Top of Given records

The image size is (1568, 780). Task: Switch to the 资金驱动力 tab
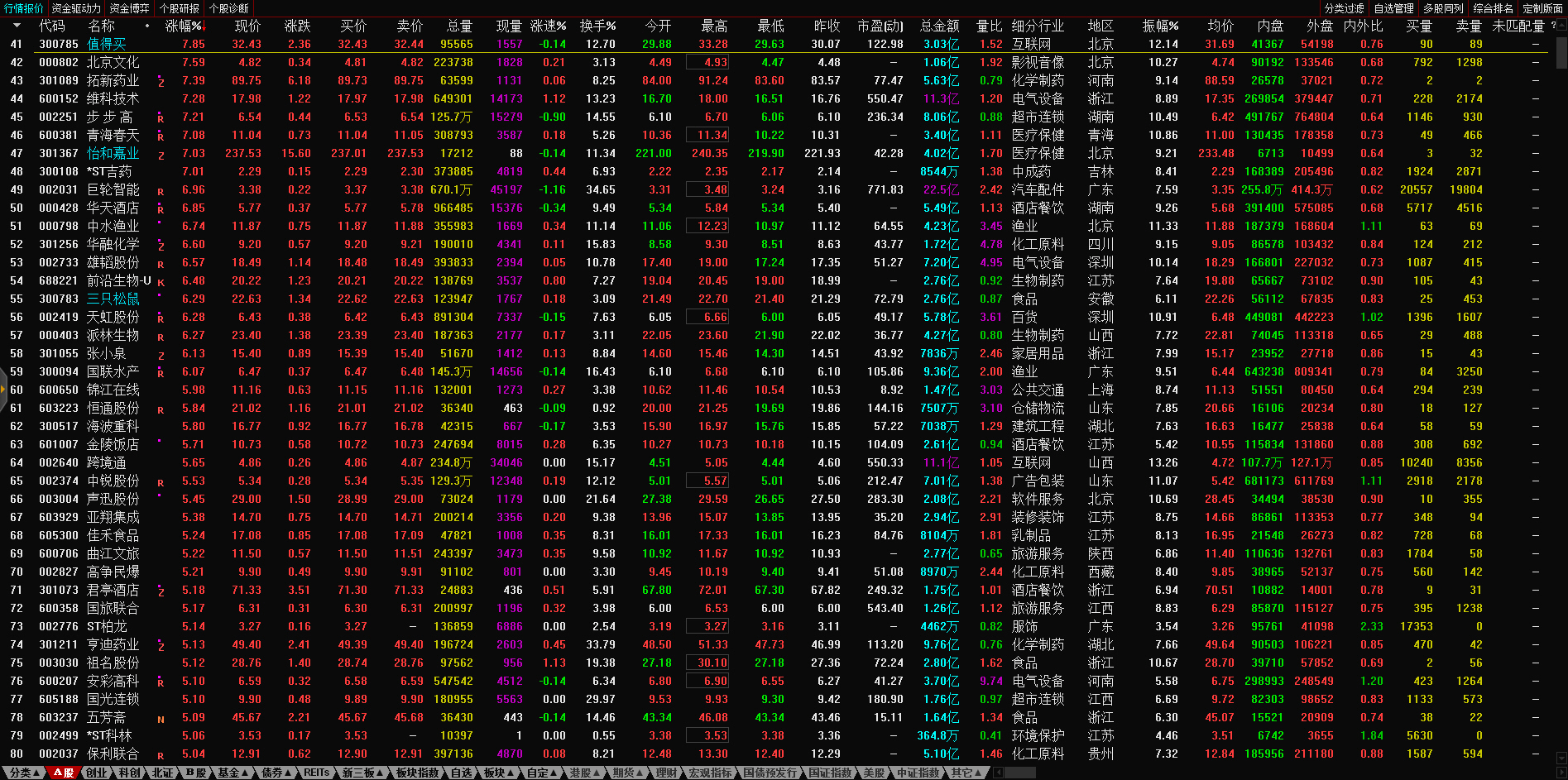coord(76,8)
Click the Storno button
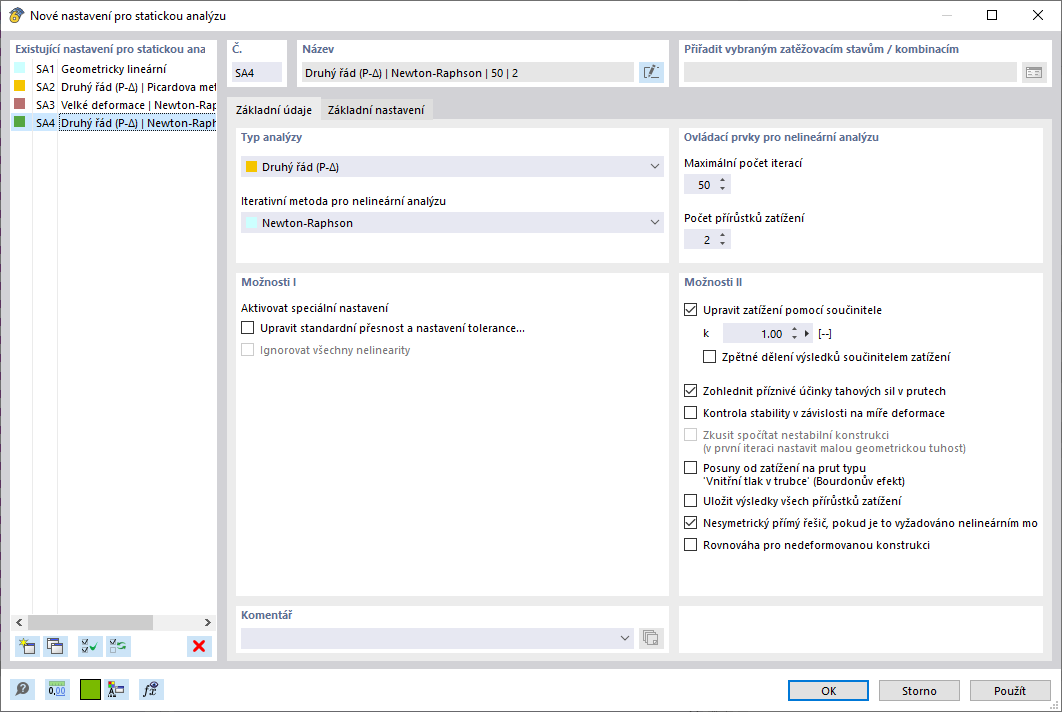Screen dimensions: 1062x712 (920, 690)
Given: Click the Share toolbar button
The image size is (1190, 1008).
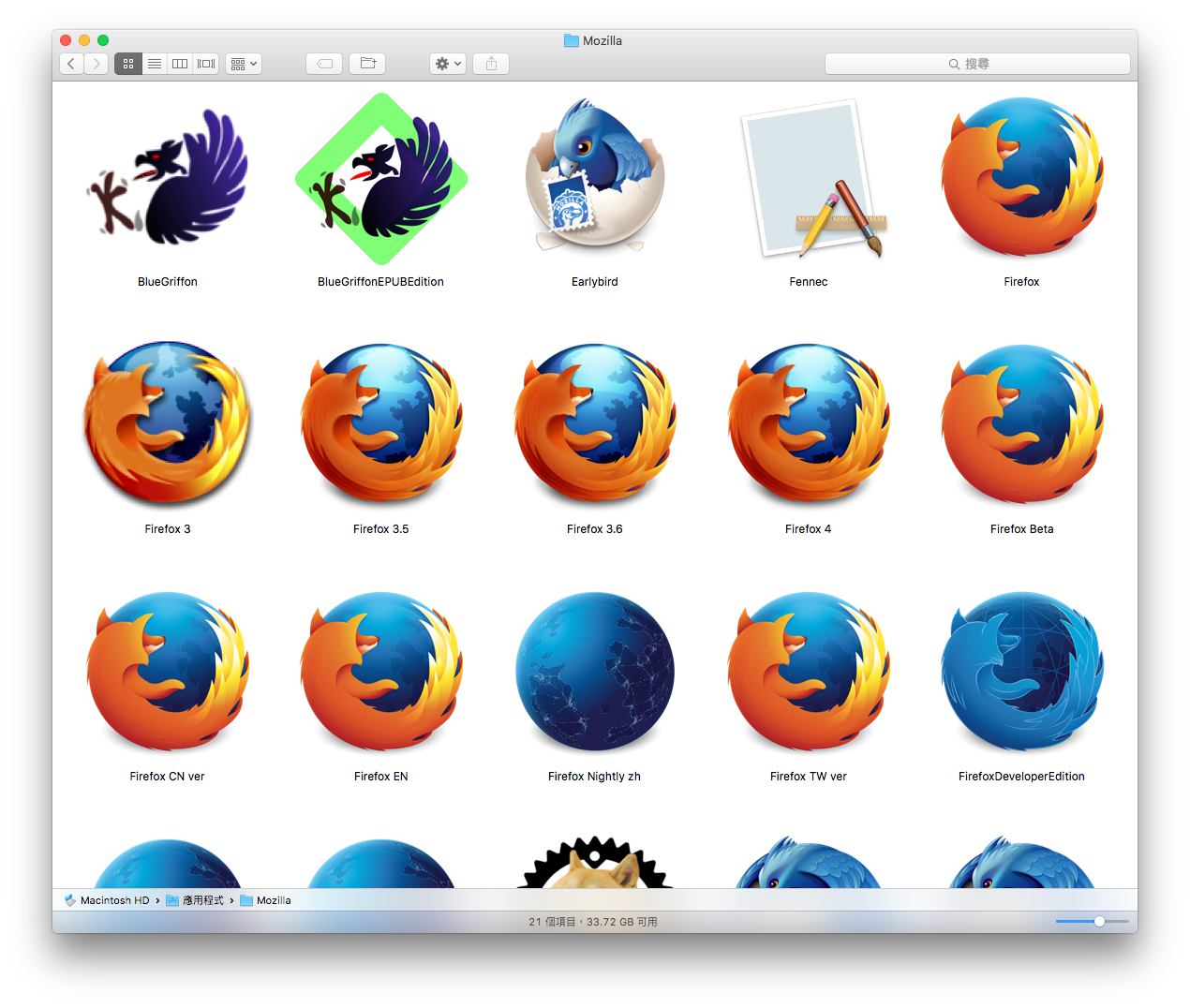Looking at the screenshot, I should click(491, 64).
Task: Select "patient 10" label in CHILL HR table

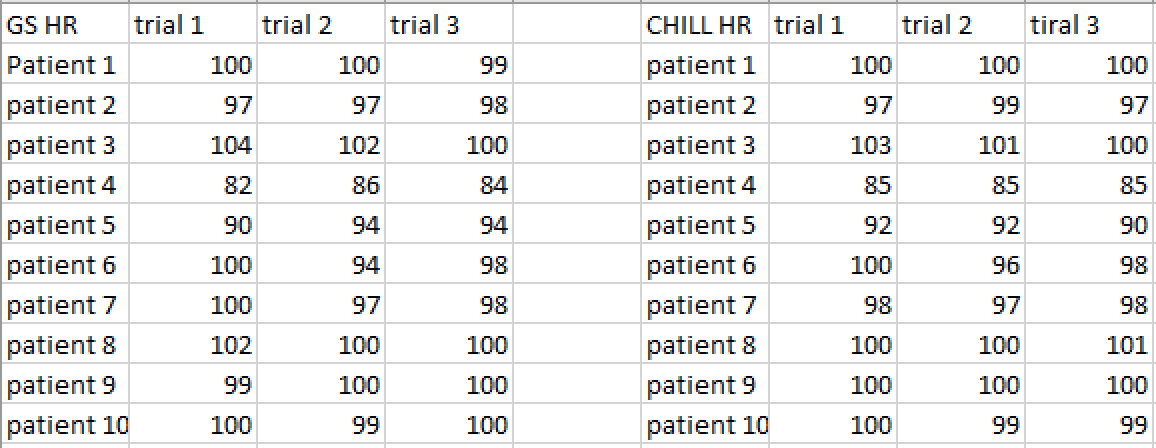Action: 704,425
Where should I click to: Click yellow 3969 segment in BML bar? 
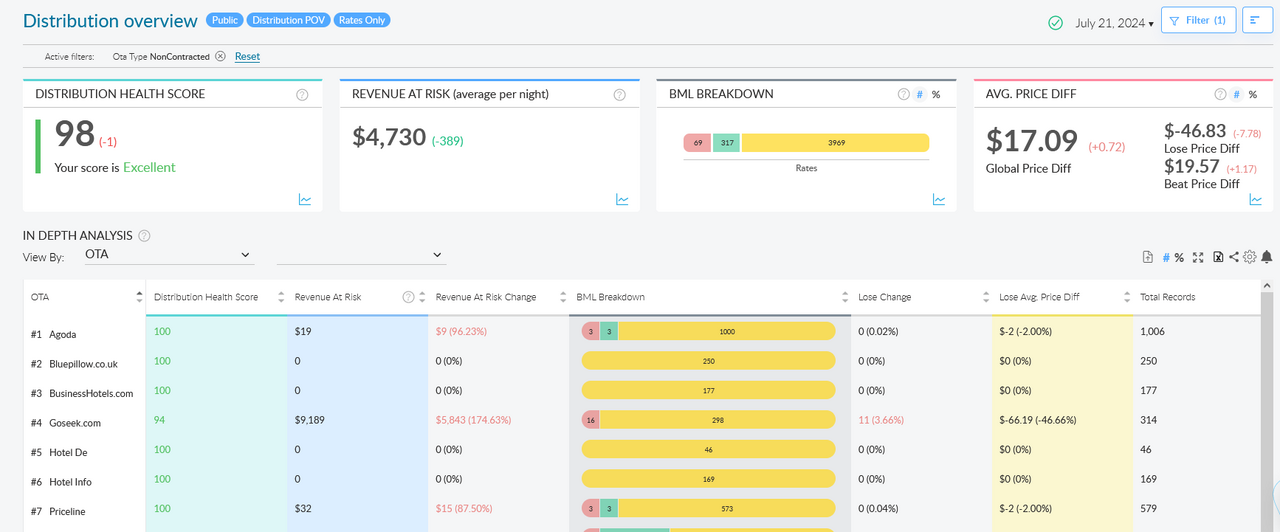(x=835, y=143)
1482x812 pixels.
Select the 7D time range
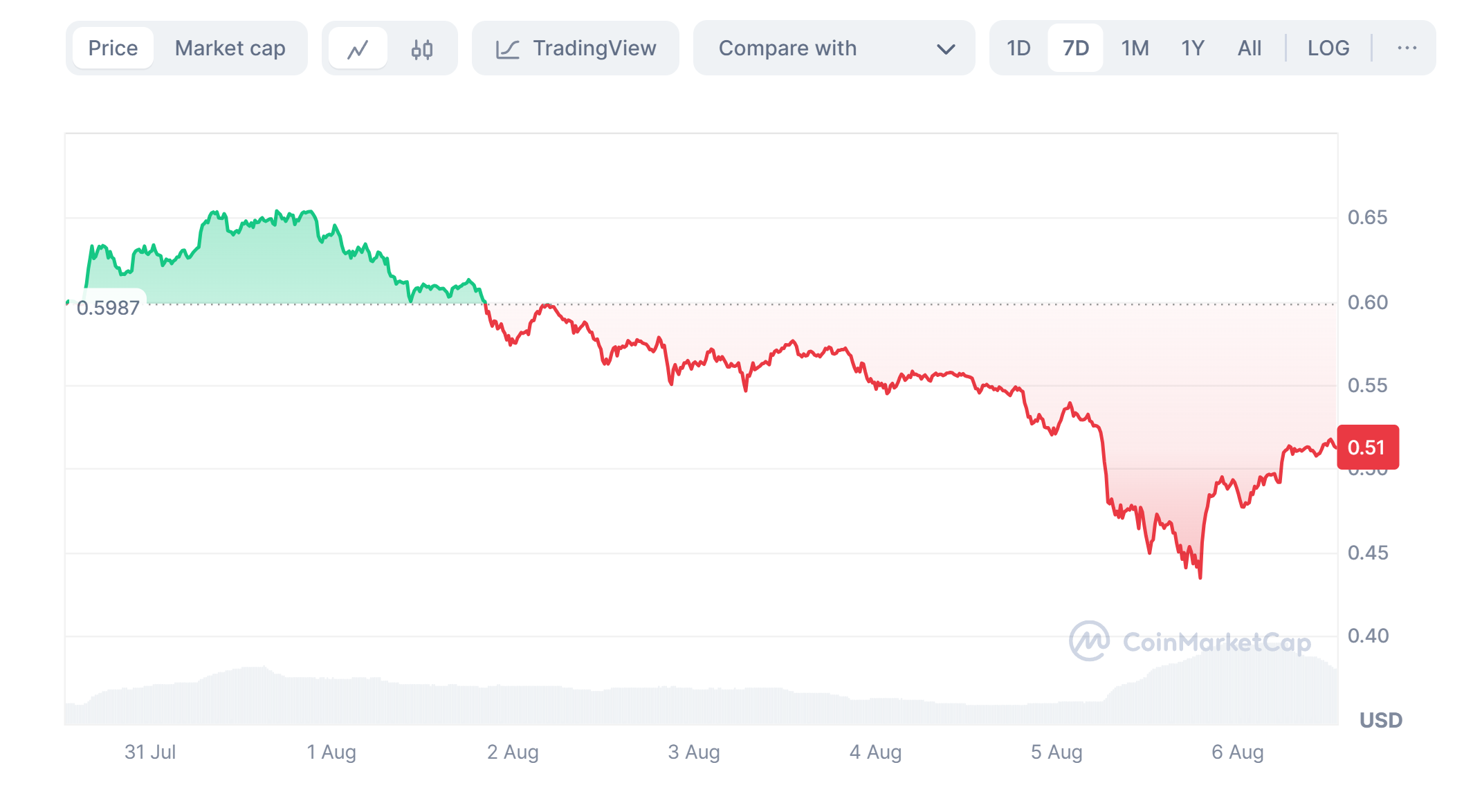click(1075, 48)
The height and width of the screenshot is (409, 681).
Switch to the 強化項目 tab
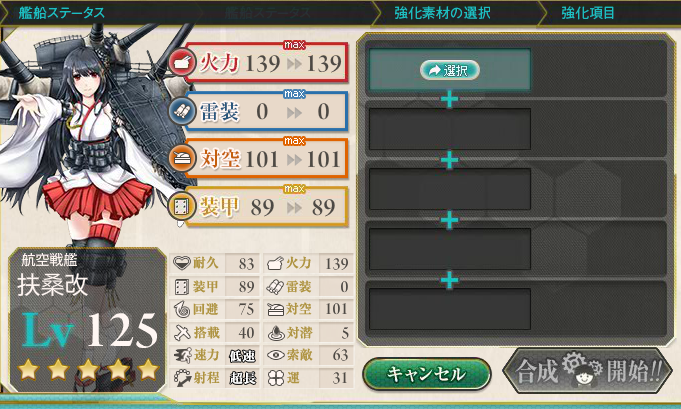click(588, 13)
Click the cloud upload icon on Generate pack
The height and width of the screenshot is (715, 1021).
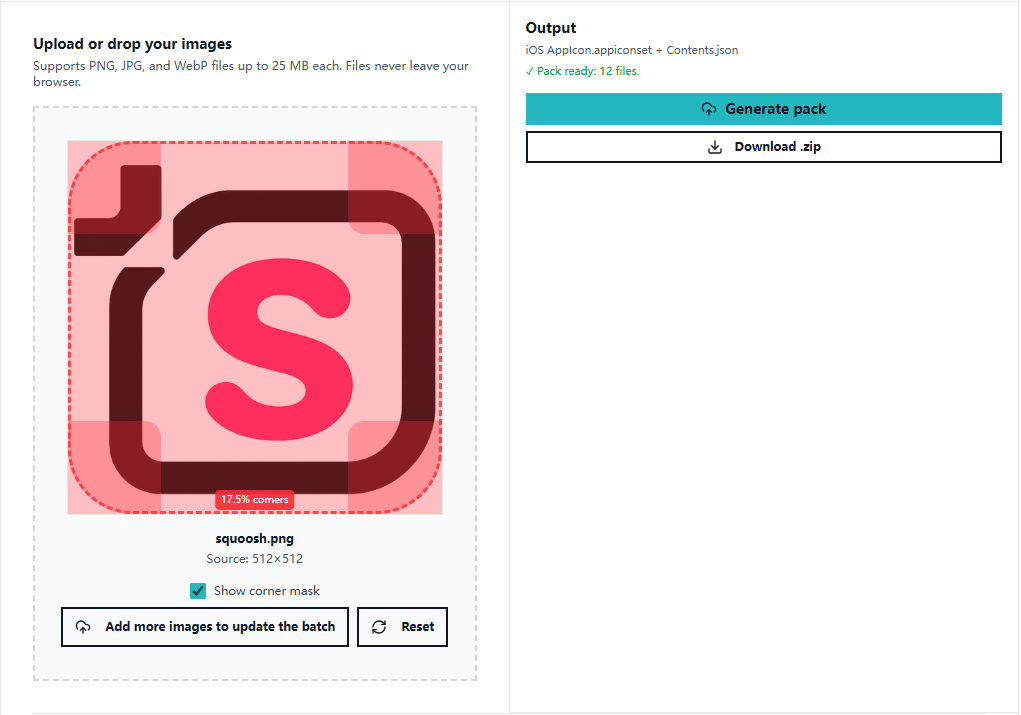pyautogui.click(x=709, y=109)
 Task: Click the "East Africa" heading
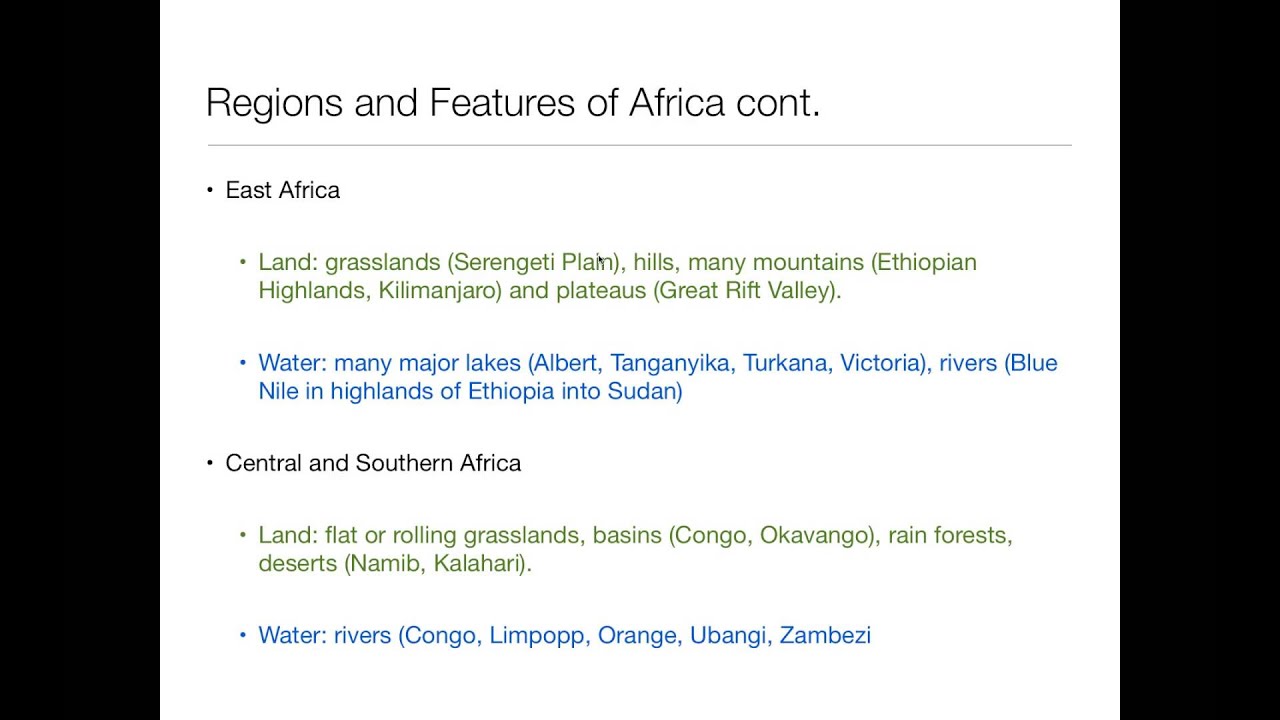(282, 190)
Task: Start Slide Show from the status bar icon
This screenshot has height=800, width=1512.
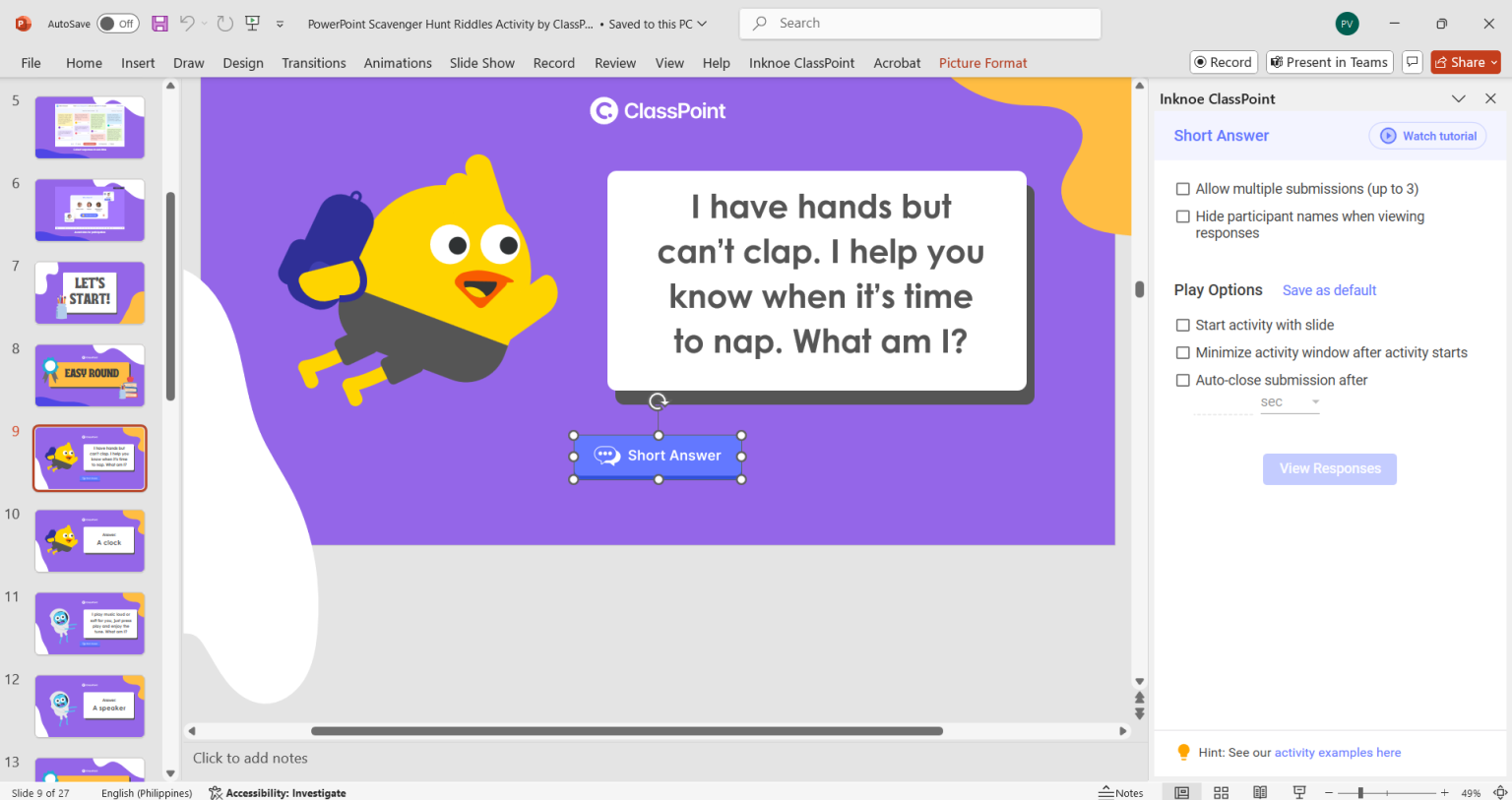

Bottom of Given records

Exercise aim: Restate word for word the lines from the line with "The height and width of the screenshot is (715, 1021)." to the last line of the records above, inclusive, and omit every picture.

Answer for the task:
The height and width of the screenshot is (715, 1021).
pyautogui.click(x=709, y=109)
 Task: Click the "East Africa" heading
(282, 190)
Task: Start Slide Show from the status bar icon
This screenshot has height=800, width=1512.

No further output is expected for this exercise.